Да, материальный интерес не противоречит изобретательской деятельности, но нельзя сказать, что именно он ее направляет. Например, Томас Эдисон, который собрал в 1877 году первый фонограф, совершенно не рассчитывал на коммерческую отдачу от этого изобретения (в чем он признавался открыто).

Когда же некоторые расторопные американские предприниматели стали использовать фонограф в качестве музыкальных автоматов, Эдисон выразил по этому поводу гневный протест, поскольку такое применение технической новинки роняло ее значимость в его глазах.

Сказать, что он был человеком непрактичным, мы не можем. Как раз Эдисон, как никто иной, показывает пример человека, научившегося извлекать материальную выгоду из своих изобретений. Однако пример с фонографом красноречиво показывает, что даже такой откровенный прагматик может руководствоваться и некими «высокими» мотивами.

Простой вопрос: может ли банальный коммерческий прагматизм обосновать инвестиционные риски, связанные с каким-нибудь необычным делом? Чтобы адекватно оценить истинный потенциал любой инновационной разработки, тот же самый прагматик должен в глубине души быть хоть немного энтузиастом или авантюристом и обладать хотя бы небольшой долей той уверенности в серьезности начинания, какой обладает сам изобретатель-первооткрыватель. Поэтому, говоря о движущих силах прогресса, мы не имеем права игнорировать данную иррациональную составляющую. Как бы мы ни восхваляли рациональность, необходимо понимать, что в чисто психологическом плане движущая сила прогресса покоится как раз на синергии рационального и иррационального. Данное утверждение может показаться парадоксальным, но этот парадокс напрямую вытекает из парадоксальной природы самого прогресса. И с нашей стороны было бы слишком самонадеянно считать данное явление совершенно понятным и прозрачным.

Я специально заостряю здесь внимание на иррациональном моменте, делая это в пику нашим «рыночным фетишистам», которые трактуют внедрение инноваций как обычную рутинную коммерциализацию: пришел – увидел – купил – внедрил.  Здесь есть доля правды, но далеко не вся правда. Указанный путь внедрения инновационных разработок – характерная черта «догоняющих» экономик, приобретающих новое в готовом и испытанном виде.
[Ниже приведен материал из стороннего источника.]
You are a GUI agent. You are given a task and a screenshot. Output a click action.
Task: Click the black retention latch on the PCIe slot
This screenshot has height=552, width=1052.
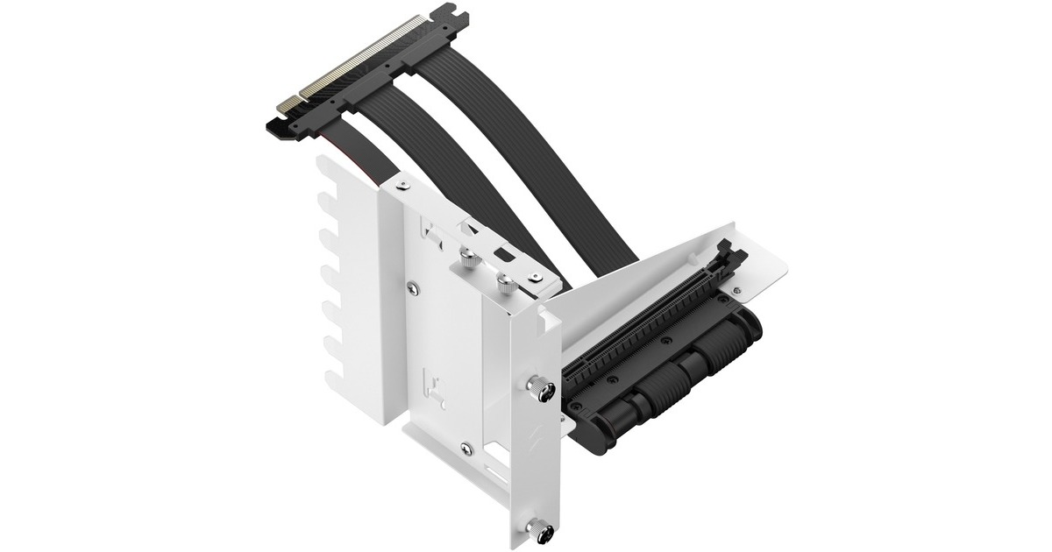coord(731,258)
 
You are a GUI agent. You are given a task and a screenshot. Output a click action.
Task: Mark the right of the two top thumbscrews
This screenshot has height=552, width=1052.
coord(507,282)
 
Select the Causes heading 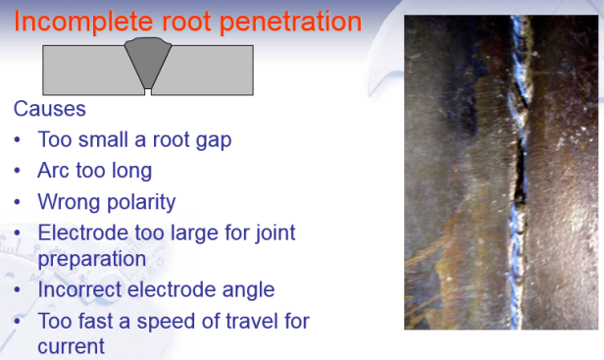click(50, 108)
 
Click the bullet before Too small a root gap click(19, 139)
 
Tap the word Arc click(55, 171)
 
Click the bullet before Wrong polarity click(19, 202)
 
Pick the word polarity click(139, 202)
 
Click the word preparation click(92, 258)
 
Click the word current click(71, 346)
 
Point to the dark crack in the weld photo click(512, 172)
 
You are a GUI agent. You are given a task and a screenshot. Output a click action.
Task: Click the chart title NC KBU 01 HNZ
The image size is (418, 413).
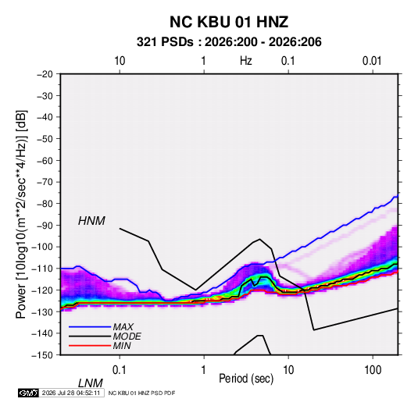coord(229,22)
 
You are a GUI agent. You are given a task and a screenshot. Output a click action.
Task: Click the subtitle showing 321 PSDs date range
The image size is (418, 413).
coord(229,42)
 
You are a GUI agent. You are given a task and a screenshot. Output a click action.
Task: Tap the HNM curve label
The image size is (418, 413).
coord(91,221)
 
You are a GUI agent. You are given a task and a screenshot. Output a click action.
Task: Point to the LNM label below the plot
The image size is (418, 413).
coord(90,383)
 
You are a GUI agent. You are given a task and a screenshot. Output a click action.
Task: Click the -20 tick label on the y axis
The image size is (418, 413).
coord(45,74)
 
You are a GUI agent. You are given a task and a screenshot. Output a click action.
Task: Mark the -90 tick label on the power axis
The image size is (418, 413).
coord(45,226)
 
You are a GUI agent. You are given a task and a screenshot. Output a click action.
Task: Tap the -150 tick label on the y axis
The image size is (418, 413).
coord(42,355)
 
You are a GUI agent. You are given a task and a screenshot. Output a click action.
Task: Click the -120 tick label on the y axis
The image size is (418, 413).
coord(42,290)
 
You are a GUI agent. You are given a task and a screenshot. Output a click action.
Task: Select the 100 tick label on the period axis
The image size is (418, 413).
coord(373,370)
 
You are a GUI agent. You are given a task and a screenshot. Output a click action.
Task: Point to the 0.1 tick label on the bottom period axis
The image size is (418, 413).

Там, где создается технологический прорыв, действуют более сложные механизмы, основанные как раз на синергии рационального и иррационального.

Когда сегодня мы говорим о развитии таких прорывных направлений, как альтернативная, мобильная или термоядерная энергетика, цифровые технологии или генная инженерия, необходимо понимать, что гигантские суммы, направляемые на исследования в указанных областях, обосновываются, прежде всего, самой верой в научно-технический прогресс. Подчеркиваю – самой верой в научно-технический прогресс, верой в возможности науки!

Чтобы это оценить, достаточно вспомнить, с чего, например, начиналась история советской космонавтики. Безусловно – с фанатичной веры в возможность космических полетов. Даже больше того – с веры в историческую неизбежность таких полетов! В противном случае Сергей Королев не нашел бы в нашей стране  применения своим талантам.

Если вы почитаете об истории американской космонавтики, то вы обнаружите там таких же энтузиастов с их фанатичной верой в покорение космоса.

Стоит ли, в таком случае, сомневаться в том, что таким же энтузиазмом подпитываются сегодня перечисленные выше прорывные направления? И если завтра мы войдем в термоядерную эру, то надо понимать, что произойдет это благодаря тому, что в течение нескольких десятилетий к такому результату фанатично стремилось не одно поколение ученых-изобретателей.  Причем – вопреки скепсису целого легиона рассудительных прагматиков.